It’s been a whirlwind in Copenhagen. World leaders are close to concluding two weeks of intense climate negotiations in Copenhagen today, resulting in a political agreement that has fallen short of an ambitious or legally binding climate pact. With public protests in the background and police blockades preventing observers from witnessing the talks in person, negotiators for nearly 200 nations laid the foundation of a climate agreement that left major gaps still to be filled. President Obama’s last-minute breakthrough with China salvaged the talks and set into motion a renewed effort to develop a comprehensive agreement in 2010.

I talked to Larry Schweiger, and here’s what he told me:

“This agreement keeps the process moving forward to a more effective agreement in 2010. But we will need far more ambitious global cooperation to fill in the missing pieces next year. The Senate needs to get busy and deliver the stalled climate and clean energy bill to the president to create jobs and do our share to reduce global warming pollution.
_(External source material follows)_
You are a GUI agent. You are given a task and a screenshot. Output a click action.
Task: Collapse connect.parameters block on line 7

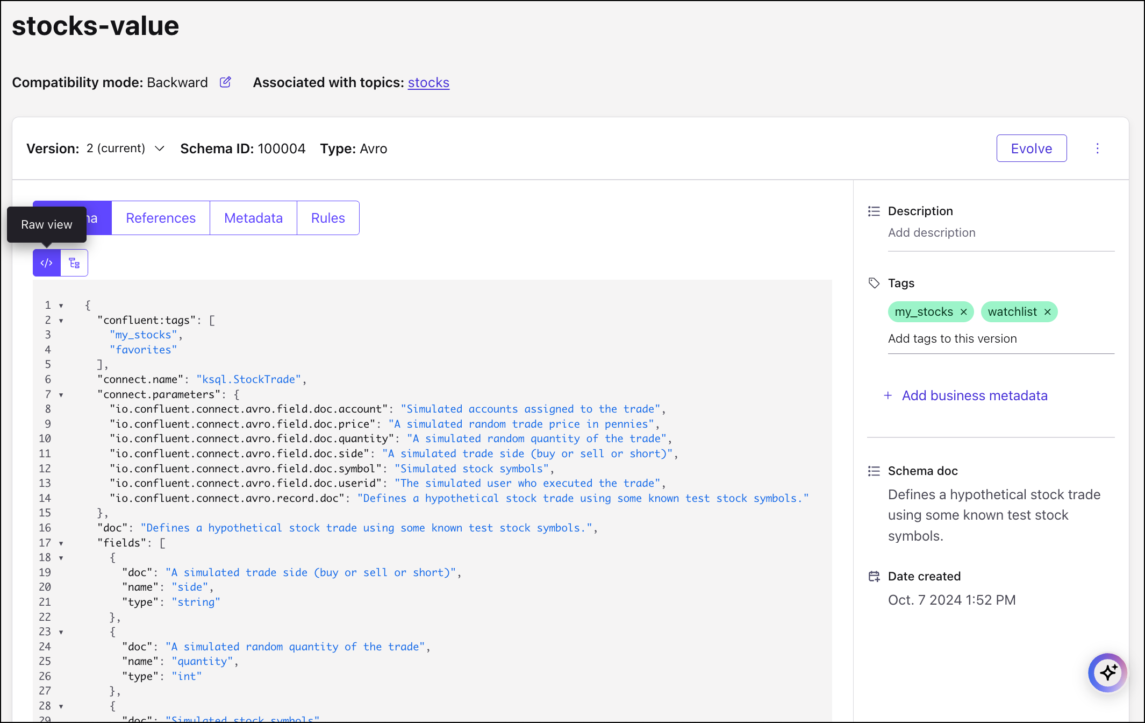click(61, 395)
And I urge President Obama to continue his consistent leadership on climate change by moving forward with action under the Clean Air Act.”

I have to agree. While the climate negotiations have produced some steps forward, the work is far from done. We have a long way to go in order to get a fair, ambitious and legally binding agreement among developed and developing nations, and not a lot of time to do it.
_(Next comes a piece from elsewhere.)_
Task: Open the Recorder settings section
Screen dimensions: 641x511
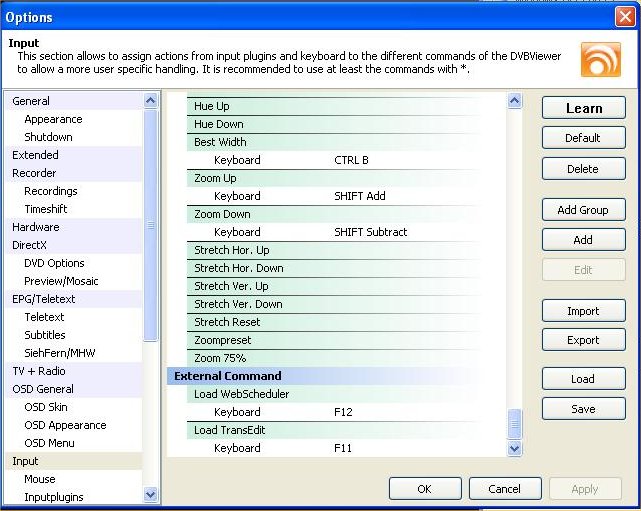Action: click(x=34, y=173)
We still don’t have a domestic policy in place to reduce global warming pollution or to unleash private investments for clean energy. Without that, we will not regain our global competitive edge and we will continue to be a stumbling block to a binding global climate agreement.
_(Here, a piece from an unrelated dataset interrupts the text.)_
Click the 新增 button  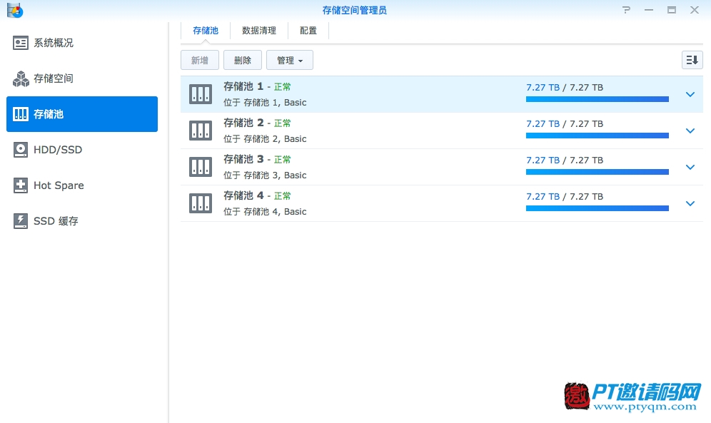[200, 61]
The lesson I learned was that we seriously need to step up our efforts at home to produce legislation that sets the U.S. on an ambitious path to aggressive limits on global warming pollution.

I say we should make Earth Day, 2010 our goal to pass a strong climate and clean energy bill in the U.S. Senate. Anyone who feels an obligation to leave behind a better world for their family and safeguard wildlife for our children’s future should join our fight to change the forecast for people and wildlife.